More than 1 million disabled veterans are expected to face a backlog at the Department of Veterans Affairs in the next year. Too often, these veterans are asked to navigate an outdated claims system and a maze of rules that can defy common sense.
Both of us have met New York veterans who have shared heartbreaking stories. There was Raymond Sumner of New York City, who was severely disabled by a bullet to the hip while serving his second tour in Iraq. He chose a vocational rehabilitation program that he hoped would help him rebuild his life. But his requests to the VA for approval were passed from office to office without resolution, and he was left waiting and waiting.
And there was World War II Navy veteran Ken MacDonald of Buchanan, who fought for 60 years to receive disability compensation for wounds suffered when twice his ship was sunk out from under him.
We were able to help both Sumner and MacDonald, but unfortunately these stories are not isolated examples. It shouldn't take intervention from your representatives in Congress to receive the benefits you've earned in service to this country.
That is why we introduced and helped pass in Congress important new legislation to overhaul the VA benefit claims system. Key provisions we authored were included in the recently enacted Veterans' Benefits Improvement Act of 2008. With this legislation, we'll reform the delivery of compensation to veterans, their families and their survivors and create a more veteran-friendly VA.
First, we removed a major obstacle to veterans quickly receiving benefits for undisputed and severe service-related injuries, such as paralysis or missing limbs. Veterans currently have to wait for all of their injuries, including complex and invisible wounds like traumatic brain injury or post-traumatic stress disorder, to be evaluated, processed and rated by the VA before receiving any benefits.
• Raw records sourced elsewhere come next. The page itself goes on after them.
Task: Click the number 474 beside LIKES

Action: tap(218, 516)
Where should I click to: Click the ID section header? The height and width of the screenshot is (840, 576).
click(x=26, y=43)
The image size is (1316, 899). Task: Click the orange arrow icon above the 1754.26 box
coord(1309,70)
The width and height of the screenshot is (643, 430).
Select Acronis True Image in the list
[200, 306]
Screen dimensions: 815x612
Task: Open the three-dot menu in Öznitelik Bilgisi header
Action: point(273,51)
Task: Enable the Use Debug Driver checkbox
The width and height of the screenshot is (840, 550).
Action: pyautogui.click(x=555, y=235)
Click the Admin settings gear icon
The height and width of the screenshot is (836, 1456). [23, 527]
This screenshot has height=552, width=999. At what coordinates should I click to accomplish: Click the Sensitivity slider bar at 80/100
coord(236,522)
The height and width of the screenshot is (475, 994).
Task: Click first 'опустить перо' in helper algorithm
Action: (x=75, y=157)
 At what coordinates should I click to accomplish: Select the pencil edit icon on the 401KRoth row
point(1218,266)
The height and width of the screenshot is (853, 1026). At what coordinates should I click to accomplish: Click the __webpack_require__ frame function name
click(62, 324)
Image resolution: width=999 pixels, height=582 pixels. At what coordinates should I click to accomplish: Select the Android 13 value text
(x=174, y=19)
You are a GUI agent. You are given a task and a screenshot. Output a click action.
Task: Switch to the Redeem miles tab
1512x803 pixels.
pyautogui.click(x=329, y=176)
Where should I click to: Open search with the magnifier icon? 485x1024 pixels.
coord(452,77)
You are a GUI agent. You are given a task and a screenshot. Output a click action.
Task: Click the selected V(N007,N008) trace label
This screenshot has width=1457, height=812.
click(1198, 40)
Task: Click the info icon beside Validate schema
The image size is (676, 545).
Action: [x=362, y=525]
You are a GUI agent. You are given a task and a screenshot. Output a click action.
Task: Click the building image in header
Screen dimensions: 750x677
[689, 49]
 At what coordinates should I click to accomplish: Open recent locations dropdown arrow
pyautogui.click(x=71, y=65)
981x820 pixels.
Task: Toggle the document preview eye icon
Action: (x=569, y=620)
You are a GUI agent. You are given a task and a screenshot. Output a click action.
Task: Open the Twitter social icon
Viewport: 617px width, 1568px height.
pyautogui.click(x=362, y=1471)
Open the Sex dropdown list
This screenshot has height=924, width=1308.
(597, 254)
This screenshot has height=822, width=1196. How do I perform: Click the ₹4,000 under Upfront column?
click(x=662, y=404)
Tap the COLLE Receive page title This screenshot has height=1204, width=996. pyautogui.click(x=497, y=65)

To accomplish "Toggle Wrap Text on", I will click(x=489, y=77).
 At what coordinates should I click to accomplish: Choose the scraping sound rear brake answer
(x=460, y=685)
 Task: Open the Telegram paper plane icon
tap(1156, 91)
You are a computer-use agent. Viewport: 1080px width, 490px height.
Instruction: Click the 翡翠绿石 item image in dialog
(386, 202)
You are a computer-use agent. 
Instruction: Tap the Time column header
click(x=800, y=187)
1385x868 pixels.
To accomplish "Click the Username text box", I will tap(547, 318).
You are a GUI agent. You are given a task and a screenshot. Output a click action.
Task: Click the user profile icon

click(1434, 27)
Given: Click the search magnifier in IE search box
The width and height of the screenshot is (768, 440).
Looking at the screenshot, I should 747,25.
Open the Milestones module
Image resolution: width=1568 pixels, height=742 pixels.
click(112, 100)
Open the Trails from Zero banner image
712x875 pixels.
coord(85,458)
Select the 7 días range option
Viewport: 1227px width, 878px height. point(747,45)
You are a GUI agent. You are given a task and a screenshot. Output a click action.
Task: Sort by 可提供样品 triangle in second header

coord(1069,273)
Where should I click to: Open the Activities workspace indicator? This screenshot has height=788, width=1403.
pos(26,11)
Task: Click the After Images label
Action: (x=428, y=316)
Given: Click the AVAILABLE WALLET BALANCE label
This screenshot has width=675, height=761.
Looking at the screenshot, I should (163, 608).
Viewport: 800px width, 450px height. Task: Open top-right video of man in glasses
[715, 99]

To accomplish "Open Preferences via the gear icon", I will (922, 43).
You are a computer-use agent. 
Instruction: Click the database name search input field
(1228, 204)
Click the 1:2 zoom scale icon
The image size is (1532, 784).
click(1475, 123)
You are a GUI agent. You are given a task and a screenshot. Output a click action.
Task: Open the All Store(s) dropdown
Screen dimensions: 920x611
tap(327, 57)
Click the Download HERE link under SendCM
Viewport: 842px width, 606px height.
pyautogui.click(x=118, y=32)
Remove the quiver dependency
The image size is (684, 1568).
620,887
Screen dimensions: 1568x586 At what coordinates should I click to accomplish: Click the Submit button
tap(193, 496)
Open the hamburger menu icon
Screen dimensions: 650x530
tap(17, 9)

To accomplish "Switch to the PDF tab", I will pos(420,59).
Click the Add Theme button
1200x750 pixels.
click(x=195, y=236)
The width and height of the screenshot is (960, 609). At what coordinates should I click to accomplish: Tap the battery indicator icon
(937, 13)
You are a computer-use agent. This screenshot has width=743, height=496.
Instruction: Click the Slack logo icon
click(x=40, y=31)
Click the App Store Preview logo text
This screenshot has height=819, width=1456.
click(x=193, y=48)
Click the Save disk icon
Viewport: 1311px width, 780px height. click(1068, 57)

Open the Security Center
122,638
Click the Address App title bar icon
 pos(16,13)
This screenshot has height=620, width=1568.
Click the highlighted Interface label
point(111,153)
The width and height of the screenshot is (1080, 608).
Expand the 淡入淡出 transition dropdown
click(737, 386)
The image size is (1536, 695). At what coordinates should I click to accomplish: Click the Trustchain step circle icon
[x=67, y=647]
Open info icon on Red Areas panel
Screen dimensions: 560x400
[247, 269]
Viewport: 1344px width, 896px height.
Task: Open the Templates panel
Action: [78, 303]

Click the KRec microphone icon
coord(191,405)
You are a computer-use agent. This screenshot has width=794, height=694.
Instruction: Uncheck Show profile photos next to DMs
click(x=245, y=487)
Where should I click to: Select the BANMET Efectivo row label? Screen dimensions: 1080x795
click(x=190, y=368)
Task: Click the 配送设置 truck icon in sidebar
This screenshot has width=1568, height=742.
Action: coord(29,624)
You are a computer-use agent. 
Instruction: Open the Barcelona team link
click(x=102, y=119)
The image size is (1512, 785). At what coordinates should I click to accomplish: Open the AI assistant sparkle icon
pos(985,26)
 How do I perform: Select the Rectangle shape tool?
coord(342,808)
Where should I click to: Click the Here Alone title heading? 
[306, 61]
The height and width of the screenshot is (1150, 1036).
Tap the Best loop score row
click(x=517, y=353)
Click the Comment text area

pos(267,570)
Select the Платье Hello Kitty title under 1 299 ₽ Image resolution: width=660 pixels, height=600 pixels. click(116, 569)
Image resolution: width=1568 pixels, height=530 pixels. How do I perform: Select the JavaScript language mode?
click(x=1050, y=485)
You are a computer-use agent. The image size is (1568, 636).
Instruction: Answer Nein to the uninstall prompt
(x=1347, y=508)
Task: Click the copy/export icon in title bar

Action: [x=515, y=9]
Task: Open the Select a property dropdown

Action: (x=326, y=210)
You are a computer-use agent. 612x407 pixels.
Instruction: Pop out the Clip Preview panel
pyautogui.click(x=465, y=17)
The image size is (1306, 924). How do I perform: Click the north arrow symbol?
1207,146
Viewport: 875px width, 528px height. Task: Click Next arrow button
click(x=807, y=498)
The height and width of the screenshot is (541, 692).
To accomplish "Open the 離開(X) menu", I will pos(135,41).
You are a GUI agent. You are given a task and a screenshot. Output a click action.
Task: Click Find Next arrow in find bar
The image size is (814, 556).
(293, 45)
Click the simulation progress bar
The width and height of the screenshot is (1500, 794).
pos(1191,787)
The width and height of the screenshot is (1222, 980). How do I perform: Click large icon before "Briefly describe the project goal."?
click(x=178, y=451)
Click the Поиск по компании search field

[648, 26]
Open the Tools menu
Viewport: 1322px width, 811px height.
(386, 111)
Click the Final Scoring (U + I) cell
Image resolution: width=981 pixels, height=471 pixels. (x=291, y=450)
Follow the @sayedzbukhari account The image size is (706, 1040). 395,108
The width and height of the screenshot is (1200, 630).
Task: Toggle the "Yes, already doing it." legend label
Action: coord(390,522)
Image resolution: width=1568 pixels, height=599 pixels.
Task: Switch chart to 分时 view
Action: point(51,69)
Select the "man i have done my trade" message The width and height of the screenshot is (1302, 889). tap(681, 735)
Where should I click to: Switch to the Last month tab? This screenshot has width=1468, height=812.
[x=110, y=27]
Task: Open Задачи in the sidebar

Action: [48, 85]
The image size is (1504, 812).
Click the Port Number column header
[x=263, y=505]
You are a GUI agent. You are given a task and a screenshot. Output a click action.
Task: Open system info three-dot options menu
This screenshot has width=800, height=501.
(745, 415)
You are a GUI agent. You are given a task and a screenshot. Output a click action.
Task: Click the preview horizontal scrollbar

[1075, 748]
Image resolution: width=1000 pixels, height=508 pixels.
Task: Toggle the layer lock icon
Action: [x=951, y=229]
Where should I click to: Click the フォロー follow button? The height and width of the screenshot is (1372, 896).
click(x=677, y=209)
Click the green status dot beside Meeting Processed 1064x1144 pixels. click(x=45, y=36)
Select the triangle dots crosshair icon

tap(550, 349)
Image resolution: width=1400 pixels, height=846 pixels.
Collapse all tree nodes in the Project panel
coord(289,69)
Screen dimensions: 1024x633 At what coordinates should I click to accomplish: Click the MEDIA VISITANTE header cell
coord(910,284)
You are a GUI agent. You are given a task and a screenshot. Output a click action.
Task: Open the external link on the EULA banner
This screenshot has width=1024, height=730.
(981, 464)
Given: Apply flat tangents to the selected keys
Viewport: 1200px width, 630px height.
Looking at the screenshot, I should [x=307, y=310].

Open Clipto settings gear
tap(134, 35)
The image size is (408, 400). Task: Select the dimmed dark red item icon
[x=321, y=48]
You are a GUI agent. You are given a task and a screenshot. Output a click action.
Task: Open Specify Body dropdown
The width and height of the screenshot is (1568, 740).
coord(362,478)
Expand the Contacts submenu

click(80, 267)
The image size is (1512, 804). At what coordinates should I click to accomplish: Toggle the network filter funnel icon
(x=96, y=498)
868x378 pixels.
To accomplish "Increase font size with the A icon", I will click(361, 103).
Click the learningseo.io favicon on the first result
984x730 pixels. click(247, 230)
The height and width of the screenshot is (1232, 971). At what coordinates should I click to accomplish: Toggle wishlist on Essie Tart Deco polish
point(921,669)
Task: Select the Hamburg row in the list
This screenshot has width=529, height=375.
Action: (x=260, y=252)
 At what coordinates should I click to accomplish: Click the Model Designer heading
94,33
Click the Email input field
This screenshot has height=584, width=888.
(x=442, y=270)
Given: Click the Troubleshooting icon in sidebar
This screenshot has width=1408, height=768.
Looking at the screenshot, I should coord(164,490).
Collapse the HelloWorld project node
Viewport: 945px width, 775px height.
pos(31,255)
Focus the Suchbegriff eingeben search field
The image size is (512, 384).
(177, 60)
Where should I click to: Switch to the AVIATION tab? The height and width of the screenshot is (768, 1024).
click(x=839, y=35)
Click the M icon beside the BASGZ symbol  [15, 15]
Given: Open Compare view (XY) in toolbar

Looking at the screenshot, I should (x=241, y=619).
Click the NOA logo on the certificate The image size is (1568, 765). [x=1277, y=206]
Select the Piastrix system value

The average wait is six months. We changed that with our legislation.
Second, we took steps to revise the outdated rating system for injuries that so often fails to account for the real impact of an injury on quality of life and future earnings.
Third, we established an Office of Survivor Relations to assist family members of deceased veterans. Currently, if a veteran dies while a claim is being processed, survivors must restart the claim process. We'll put a stop to that.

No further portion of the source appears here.